Pull every line containing "beside" out of the listing below.

╭─ Data provided

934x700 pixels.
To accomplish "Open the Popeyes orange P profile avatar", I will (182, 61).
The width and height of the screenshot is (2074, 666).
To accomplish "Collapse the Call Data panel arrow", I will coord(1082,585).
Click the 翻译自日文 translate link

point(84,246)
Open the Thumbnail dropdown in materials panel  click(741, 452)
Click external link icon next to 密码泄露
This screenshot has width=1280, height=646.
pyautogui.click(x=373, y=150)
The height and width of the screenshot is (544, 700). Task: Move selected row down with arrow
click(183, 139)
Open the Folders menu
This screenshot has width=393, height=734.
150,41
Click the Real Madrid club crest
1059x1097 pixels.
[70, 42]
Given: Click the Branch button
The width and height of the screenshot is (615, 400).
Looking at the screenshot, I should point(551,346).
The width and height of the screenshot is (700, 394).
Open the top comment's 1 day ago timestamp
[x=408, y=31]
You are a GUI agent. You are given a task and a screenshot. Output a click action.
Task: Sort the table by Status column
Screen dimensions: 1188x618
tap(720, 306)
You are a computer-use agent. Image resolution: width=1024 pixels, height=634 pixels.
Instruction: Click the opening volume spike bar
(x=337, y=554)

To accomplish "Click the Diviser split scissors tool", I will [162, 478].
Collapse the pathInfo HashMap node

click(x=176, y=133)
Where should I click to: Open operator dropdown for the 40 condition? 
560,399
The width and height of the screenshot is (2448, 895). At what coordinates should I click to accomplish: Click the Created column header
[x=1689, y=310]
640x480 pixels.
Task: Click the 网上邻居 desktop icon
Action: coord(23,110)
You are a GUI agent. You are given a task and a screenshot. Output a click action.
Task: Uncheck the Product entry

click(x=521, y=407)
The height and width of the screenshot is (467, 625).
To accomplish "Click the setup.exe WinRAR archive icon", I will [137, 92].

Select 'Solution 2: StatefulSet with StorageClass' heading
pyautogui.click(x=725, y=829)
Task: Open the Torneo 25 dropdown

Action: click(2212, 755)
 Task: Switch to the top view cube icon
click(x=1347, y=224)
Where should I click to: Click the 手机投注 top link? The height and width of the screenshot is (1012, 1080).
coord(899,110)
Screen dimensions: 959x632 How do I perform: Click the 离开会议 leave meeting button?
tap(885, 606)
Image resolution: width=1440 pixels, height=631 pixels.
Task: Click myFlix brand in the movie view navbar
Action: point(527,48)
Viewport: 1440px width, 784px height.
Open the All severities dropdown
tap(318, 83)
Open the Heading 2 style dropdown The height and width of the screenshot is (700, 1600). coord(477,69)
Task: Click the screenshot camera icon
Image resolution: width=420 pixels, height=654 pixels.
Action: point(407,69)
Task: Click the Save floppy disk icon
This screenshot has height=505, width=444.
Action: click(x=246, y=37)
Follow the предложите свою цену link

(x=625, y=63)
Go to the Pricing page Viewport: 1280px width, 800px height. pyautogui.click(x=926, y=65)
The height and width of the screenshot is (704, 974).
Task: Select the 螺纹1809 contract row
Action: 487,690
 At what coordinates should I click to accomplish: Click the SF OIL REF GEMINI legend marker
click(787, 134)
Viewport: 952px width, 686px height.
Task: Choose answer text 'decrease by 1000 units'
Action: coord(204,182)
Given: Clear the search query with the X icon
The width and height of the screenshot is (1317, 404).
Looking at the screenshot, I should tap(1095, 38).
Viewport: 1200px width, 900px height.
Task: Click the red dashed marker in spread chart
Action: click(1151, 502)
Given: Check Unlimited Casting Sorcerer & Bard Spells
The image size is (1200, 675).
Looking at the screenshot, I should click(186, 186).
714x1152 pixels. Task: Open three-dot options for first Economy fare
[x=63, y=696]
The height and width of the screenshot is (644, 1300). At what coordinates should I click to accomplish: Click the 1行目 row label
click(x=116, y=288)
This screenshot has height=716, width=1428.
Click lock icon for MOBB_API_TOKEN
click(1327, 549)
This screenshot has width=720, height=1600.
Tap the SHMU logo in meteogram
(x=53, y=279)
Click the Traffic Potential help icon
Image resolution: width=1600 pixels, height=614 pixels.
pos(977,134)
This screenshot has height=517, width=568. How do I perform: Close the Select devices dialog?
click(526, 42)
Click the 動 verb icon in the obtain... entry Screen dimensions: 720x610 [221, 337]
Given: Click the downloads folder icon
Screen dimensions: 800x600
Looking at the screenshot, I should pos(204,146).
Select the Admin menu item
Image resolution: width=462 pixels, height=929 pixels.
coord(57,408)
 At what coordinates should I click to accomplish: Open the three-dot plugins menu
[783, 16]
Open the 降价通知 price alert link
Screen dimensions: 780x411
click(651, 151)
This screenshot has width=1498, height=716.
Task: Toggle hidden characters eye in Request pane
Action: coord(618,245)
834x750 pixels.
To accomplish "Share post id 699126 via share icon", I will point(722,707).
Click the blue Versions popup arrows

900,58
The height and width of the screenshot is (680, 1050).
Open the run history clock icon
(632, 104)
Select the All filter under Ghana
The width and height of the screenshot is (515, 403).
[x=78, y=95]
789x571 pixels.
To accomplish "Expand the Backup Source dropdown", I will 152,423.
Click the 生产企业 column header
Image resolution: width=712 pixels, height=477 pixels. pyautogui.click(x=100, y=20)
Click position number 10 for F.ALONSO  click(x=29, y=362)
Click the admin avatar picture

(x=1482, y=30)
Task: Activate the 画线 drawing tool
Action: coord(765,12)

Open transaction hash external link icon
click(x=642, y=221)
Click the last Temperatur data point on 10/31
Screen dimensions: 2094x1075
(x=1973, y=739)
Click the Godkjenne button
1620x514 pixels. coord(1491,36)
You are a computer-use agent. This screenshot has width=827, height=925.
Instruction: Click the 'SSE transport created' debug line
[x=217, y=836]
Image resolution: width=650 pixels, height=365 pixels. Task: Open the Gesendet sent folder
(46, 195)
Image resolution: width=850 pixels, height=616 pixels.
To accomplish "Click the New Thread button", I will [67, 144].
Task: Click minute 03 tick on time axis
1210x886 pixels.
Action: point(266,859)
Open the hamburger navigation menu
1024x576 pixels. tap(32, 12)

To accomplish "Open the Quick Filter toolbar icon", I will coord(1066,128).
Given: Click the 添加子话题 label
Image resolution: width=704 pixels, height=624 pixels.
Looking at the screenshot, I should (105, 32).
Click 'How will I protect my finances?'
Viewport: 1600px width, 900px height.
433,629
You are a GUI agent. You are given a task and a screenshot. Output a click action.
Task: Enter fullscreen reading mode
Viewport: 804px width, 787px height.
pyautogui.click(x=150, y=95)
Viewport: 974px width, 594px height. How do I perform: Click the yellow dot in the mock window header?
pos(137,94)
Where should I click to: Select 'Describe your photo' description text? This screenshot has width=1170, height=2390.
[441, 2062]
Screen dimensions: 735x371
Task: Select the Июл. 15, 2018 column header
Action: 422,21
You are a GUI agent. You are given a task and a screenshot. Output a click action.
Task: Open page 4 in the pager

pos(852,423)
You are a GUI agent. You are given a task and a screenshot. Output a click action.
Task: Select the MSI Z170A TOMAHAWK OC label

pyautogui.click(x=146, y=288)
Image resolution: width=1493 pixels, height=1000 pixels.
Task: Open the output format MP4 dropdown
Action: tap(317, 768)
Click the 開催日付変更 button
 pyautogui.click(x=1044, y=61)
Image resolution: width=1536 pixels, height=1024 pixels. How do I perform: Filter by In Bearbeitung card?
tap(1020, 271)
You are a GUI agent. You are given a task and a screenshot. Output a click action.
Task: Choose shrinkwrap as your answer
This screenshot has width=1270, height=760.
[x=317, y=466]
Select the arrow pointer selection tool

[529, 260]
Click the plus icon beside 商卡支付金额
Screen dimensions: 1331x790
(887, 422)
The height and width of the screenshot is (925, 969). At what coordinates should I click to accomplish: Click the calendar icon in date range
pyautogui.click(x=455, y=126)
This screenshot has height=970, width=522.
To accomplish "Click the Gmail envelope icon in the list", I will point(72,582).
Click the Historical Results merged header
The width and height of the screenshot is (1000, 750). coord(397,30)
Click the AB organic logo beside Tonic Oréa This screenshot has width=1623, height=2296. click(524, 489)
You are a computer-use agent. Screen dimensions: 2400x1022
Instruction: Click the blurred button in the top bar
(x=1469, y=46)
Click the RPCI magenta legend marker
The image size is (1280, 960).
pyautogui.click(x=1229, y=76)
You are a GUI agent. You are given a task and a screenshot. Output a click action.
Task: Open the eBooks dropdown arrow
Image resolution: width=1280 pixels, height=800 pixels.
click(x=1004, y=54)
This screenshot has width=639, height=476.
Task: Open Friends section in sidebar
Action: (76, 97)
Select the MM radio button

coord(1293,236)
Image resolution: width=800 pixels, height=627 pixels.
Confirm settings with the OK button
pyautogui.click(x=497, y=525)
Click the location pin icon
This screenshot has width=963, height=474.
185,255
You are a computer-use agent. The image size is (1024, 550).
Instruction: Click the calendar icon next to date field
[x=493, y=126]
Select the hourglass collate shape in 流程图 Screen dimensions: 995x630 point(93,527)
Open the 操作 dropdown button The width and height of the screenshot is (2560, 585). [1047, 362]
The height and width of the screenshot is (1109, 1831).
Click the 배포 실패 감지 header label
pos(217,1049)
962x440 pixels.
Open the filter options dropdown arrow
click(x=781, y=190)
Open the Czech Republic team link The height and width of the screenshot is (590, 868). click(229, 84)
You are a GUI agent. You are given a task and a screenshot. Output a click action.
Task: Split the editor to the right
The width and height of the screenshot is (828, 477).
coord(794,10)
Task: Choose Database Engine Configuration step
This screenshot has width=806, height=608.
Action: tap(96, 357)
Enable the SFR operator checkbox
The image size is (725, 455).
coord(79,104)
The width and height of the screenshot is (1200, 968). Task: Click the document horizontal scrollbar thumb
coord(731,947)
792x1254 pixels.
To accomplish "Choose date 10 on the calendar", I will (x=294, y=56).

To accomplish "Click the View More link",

╰─

Exercise response
Click the plus icon beside 商卡支付金额
Click the AB organic logo beside Tonic Oréa This screenshot has width=1623, height=2296. click(524, 489)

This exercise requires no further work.